┌──

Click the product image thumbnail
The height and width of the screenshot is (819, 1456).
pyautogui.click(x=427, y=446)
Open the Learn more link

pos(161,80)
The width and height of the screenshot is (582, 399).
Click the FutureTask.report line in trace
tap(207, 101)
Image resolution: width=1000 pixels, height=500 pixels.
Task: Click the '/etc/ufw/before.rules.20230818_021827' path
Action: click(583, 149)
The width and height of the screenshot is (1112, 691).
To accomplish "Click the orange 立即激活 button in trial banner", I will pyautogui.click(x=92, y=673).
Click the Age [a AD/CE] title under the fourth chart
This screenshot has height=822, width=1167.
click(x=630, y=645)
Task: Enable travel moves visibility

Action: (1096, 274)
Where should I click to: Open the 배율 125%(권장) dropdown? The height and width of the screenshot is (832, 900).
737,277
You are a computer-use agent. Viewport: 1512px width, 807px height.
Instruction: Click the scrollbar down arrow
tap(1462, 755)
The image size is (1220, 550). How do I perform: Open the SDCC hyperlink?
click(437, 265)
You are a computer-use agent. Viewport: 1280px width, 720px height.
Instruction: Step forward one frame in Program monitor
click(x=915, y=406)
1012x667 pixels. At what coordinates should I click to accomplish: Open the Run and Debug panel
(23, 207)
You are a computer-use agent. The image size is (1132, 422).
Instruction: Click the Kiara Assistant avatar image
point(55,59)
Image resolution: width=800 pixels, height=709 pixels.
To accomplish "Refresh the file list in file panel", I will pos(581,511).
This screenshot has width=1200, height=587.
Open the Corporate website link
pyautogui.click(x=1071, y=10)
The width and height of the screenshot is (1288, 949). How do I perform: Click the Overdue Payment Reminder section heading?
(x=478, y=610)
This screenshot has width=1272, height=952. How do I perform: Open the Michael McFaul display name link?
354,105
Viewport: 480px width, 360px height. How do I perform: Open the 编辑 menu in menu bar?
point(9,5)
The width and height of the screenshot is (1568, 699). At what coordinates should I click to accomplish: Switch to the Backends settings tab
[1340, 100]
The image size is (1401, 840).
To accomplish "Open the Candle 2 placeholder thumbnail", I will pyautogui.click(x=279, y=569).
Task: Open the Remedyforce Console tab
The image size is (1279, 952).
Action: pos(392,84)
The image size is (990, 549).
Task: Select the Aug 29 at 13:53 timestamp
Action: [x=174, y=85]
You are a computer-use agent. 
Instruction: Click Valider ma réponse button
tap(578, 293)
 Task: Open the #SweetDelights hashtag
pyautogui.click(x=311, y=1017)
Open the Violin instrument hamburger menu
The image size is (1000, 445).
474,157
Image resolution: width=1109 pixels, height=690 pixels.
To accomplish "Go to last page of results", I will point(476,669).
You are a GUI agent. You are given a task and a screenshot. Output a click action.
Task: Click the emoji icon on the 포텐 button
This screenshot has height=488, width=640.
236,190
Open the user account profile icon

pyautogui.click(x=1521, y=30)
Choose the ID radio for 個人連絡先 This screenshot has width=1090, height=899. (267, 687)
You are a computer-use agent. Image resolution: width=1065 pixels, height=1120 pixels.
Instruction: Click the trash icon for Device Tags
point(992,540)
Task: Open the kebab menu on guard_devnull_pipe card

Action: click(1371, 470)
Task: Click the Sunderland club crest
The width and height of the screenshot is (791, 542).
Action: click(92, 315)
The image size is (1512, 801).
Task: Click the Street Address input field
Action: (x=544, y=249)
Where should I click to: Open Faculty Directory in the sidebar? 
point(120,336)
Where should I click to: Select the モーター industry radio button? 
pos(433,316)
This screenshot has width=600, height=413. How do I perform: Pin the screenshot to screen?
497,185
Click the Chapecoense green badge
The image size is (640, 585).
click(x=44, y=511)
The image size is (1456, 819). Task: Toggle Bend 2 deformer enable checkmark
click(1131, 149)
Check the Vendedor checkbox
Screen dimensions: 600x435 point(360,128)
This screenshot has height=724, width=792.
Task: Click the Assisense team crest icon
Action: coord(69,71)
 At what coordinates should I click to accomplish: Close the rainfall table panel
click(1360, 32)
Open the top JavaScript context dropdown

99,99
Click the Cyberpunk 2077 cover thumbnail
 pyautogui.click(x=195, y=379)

└──

• **Task goal**
Copy out the data above verbatim, line for line.

• **Exercise output**
Click the product image thumbnail
The height and width of the screenshot is (819, 1456).
pyautogui.click(x=427, y=446)
Open the Learn more link

pos(161,80)
The width and height of the screenshot is (582, 399).
Click the FutureTask.report line in trace
tap(207, 101)
Image resolution: width=1000 pixels, height=500 pixels.
Task: Click the '/etc/ufw/before.rules.20230818_021827' path
Action: click(583, 149)
The width and height of the screenshot is (1112, 691).
To accomplish "Click the orange 立即激活 button in trial banner", I will pyautogui.click(x=92, y=673).
Click the Age [a AD/CE] title under the fourth chart
This screenshot has height=822, width=1167.
click(x=630, y=645)
Task: Enable travel moves visibility

Action: (1096, 274)
Where should I click to: Open the 배율 125%(권장) dropdown? The height and width of the screenshot is (832, 900).
737,277
You are a computer-use agent. Viewport: 1512px width, 807px height.
Instruction: Click the scrollbar down arrow
tap(1462, 755)
The image size is (1220, 550). How do I perform: Open the SDCC hyperlink?
click(437, 265)
You are a computer-use agent. Viewport: 1280px width, 720px height.
Instruction: Step forward one frame in Program monitor
click(x=915, y=406)
1012x667 pixels. At what coordinates should I click to accomplish: Open the Run and Debug panel
(23, 207)
You are a computer-use agent. The image size is (1132, 422).
Instruction: Click the Kiara Assistant avatar image
point(55,59)
Image resolution: width=800 pixels, height=709 pixels.
To accomplish "Refresh the file list in file panel", I will pos(581,511).
This screenshot has width=1200, height=587.
Open the Corporate website link
pyautogui.click(x=1071, y=10)
The width and height of the screenshot is (1288, 949). How do I perform: Click the Overdue Payment Reminder section heading?
(x=478, y=610)
This screenshot has width=1272, height=952. How do I perform: Open the Michael McFaul display name link?
354,105
Viewport: 480px width, 360px height. How do I perform: Open the 编辑 menu in menu bar?
point(9,5)
The width and height of the screenshot is (1568, 699). At what coordinates should I click to accomplish: Switch to the Backends settings tab
[1340, 100]
The image size is (1401, 840).
To accomplish "Open the Candle 2 placeholder thumbnail", I will pyautogui.click(x=279, y=569).
Task: Open the Remedyforce Console tab
The image size is (1279, 952).
Action: pos(392,84)
The image size is (990, 549).
Task: Select the Aug 29 at 13:53 timestamp
Action: [x=174, y=85]
You are a computer-use agent. 
Instruction: Click Valider ma réponse button
tap(578, 293)
 Task: Open the #SweetDelights hashtag
pyautogui.click(x=311, y=1017)
Open the Violin instrument hamburger menu
The image size is (1000, 445).
474,157
Image resolution: width=1109 pixels, height=690 pixels.
To accomplish "Go to last page of results", I will point(476,669).
You are a GUI agent. You are given a task and a screenshot. Output a click action.
Task: Click the emoji icon on the 포텐 button
This screenshot has height=488, width=640.
236,190
Open the user account profile icon

pyautogui.click(x=1521, y=30)
Choose the ID radio for 個人連絡先 This screenshot has width=1090, height=899. (267, 687)
You are a computer-use agent. Image resolution: width=1065 pixels, height=1120 pixels.
Instruction: Click the trash icon for Device Tags
point(992,540)
Task: Open the kebab menu on guard_devnull_pipe card

Action: click(1371, 470)
Task: Click the Sunderland club crest
The width and height of the screenshot is (791, 542).
Action: click(92, 315)
The image size is (1512, 801).
Task: Click the Street Address input field
Action: (x=544, y=249)
Where should I click to: Open Faculty Directory in the sidebar? 
point(120,336)
Where should I click to: Select the モーター industry radio button? 
pos(433,316)
This screenshot has width=600, height=413. How do I perform: Pin the screenshot to screen?
497,185
Click the Chapecoense green badge
The image size is (640, 585).
click(x=44, y=511)
The image size is (1456, 819). Task: Toggle Bend 2 deformer enable checkmark
click(1131, 149)
Check the Vendedor checkbox
Screen dimensions: 600x435 point(360,128)
This screenshot has height=724, width=792.
Task: Click the Assisense team crest icon
Action: coord(69,71)
 At what coordinates should I click to accomplish: Close the rainfall table panel
click(1360, 32)
Open the top JavaScript context dropdown

99,99
Click the Cyberpunk 2077 cover thumbnail
 pyautogui.click(x=195, y=379)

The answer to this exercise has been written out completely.